Material for the task Block Start

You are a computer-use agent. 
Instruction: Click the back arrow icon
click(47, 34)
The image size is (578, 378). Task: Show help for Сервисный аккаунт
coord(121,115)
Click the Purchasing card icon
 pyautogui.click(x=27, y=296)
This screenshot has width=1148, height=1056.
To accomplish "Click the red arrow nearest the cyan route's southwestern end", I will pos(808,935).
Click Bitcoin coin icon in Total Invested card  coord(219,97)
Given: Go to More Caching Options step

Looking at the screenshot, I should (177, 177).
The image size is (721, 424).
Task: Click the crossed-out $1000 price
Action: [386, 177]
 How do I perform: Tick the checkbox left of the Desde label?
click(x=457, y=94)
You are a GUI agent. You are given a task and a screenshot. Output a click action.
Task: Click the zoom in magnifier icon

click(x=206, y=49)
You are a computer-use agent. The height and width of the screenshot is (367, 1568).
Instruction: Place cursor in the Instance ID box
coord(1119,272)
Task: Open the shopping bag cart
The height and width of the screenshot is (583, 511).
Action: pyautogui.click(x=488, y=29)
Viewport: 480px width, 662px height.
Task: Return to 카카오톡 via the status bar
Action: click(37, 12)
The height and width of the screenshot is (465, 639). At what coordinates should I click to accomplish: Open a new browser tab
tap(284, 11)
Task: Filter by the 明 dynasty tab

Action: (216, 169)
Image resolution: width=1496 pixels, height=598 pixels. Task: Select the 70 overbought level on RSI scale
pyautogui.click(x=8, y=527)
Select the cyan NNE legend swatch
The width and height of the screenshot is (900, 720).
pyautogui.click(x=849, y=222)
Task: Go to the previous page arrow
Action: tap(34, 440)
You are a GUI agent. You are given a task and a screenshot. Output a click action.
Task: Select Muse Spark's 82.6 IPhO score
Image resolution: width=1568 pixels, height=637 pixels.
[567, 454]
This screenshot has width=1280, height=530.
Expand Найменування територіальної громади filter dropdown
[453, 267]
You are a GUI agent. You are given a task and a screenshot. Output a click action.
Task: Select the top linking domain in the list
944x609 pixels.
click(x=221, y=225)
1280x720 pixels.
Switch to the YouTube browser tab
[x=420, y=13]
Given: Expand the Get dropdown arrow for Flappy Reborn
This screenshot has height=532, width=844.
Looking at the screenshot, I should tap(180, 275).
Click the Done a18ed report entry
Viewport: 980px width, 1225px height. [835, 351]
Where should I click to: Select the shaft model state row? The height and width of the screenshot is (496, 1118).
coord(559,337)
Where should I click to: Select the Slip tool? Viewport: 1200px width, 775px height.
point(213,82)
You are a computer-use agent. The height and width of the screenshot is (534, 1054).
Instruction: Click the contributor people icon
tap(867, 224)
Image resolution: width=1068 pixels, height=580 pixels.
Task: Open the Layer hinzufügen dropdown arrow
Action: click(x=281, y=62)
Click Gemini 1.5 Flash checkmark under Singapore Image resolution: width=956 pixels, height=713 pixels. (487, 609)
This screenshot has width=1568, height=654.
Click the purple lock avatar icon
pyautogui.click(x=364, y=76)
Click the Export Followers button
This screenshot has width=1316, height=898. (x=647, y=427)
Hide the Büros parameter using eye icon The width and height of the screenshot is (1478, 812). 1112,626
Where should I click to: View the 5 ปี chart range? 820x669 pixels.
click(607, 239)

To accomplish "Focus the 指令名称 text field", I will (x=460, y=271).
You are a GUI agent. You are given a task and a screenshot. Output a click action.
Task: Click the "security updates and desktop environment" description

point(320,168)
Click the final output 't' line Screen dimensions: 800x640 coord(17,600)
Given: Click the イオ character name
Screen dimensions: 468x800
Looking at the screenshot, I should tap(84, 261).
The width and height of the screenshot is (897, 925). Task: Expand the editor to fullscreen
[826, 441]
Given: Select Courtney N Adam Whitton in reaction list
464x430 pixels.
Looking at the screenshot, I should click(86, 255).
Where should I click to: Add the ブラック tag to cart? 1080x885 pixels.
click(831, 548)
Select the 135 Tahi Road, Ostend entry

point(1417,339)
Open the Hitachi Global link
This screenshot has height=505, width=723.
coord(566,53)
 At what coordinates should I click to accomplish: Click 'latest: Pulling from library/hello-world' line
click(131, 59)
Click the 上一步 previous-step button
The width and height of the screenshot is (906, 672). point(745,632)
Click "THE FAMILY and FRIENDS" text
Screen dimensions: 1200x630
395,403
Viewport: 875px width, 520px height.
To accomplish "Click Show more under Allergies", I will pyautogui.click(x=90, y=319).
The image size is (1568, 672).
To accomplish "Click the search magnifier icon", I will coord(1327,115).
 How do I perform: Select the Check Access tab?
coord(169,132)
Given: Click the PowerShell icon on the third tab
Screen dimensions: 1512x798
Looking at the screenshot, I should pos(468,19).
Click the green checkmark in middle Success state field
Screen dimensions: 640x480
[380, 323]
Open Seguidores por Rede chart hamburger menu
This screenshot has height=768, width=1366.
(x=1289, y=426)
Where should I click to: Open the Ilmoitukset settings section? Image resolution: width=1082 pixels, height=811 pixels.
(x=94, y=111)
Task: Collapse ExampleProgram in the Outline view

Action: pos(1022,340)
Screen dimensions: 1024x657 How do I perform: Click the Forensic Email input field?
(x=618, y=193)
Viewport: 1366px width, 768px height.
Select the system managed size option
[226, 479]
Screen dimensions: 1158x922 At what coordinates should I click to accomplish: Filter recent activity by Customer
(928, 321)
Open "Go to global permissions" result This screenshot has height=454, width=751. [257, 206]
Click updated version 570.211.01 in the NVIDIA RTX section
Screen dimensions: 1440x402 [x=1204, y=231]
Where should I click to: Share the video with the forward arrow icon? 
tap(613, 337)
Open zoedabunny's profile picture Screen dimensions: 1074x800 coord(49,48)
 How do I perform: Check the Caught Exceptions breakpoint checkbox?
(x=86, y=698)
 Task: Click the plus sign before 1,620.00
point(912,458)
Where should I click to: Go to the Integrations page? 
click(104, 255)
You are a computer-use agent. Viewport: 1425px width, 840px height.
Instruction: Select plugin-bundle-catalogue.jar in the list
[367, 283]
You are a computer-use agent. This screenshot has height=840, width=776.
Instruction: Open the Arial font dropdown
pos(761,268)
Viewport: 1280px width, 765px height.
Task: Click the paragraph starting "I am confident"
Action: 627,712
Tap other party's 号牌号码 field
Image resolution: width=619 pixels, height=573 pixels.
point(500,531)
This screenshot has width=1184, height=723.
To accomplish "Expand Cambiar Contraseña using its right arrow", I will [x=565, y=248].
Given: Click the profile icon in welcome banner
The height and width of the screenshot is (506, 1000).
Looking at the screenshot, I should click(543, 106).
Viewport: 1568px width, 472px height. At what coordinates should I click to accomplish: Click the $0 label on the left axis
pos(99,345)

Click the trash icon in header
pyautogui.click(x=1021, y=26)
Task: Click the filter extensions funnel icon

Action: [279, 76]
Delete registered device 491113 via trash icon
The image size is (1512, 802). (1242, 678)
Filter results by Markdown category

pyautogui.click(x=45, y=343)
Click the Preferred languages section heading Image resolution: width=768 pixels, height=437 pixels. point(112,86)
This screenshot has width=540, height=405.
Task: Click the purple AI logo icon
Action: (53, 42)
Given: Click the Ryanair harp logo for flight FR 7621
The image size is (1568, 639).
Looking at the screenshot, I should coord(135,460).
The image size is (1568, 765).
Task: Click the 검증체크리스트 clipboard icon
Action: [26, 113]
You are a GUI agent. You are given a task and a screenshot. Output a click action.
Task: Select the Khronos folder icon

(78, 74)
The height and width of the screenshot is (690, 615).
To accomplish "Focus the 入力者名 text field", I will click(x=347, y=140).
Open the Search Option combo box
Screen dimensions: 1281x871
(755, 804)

Material for the task Block End

§ Exercise details: Copy out exactly the lines between the line with "Click the trash icon in header" and the last line of the entries, counting both of those lines.

§ Response area:
Click the trash icon in header
pyautogui.click(x=1021, y=26)
Task: Click the filter extensions funnel icon

Action: [279, 76]
Delete registered device 491113 via trash icon
The image size is (1512, 802). (1242, 678)
Filter results by Markdown category

pyautogui.click(x=45, y=343)
Click the Preferred languages section heading Image resolution: width=768 pixels, height=437 pixels. point(112,86)
This screenshot has width=540, height=405.
Task: Click the purple AI logo icon
Action: (53, 42)
Given: Click the Ryanair harp logo for flight FR 7621
The image size is (1568, 639).
Looking at the screenshot, I should coord(135,460).
The image size is (1568, 765).
Task: Click the 검증체크리스트 clipboard icon
Action: [26, 113]
You are a GUI agent. You are given a task and a screenshot. Output a click action.
Task: Select the Khronos folder icon

(78, 74)
The height and width of the screenshot is (690, 615).
To accomplish "Focus the 入力者名 text field", I will click(x=347, y=140).
Open the Search Option combo box
Screen dimensions: 1281x871
(755, 804)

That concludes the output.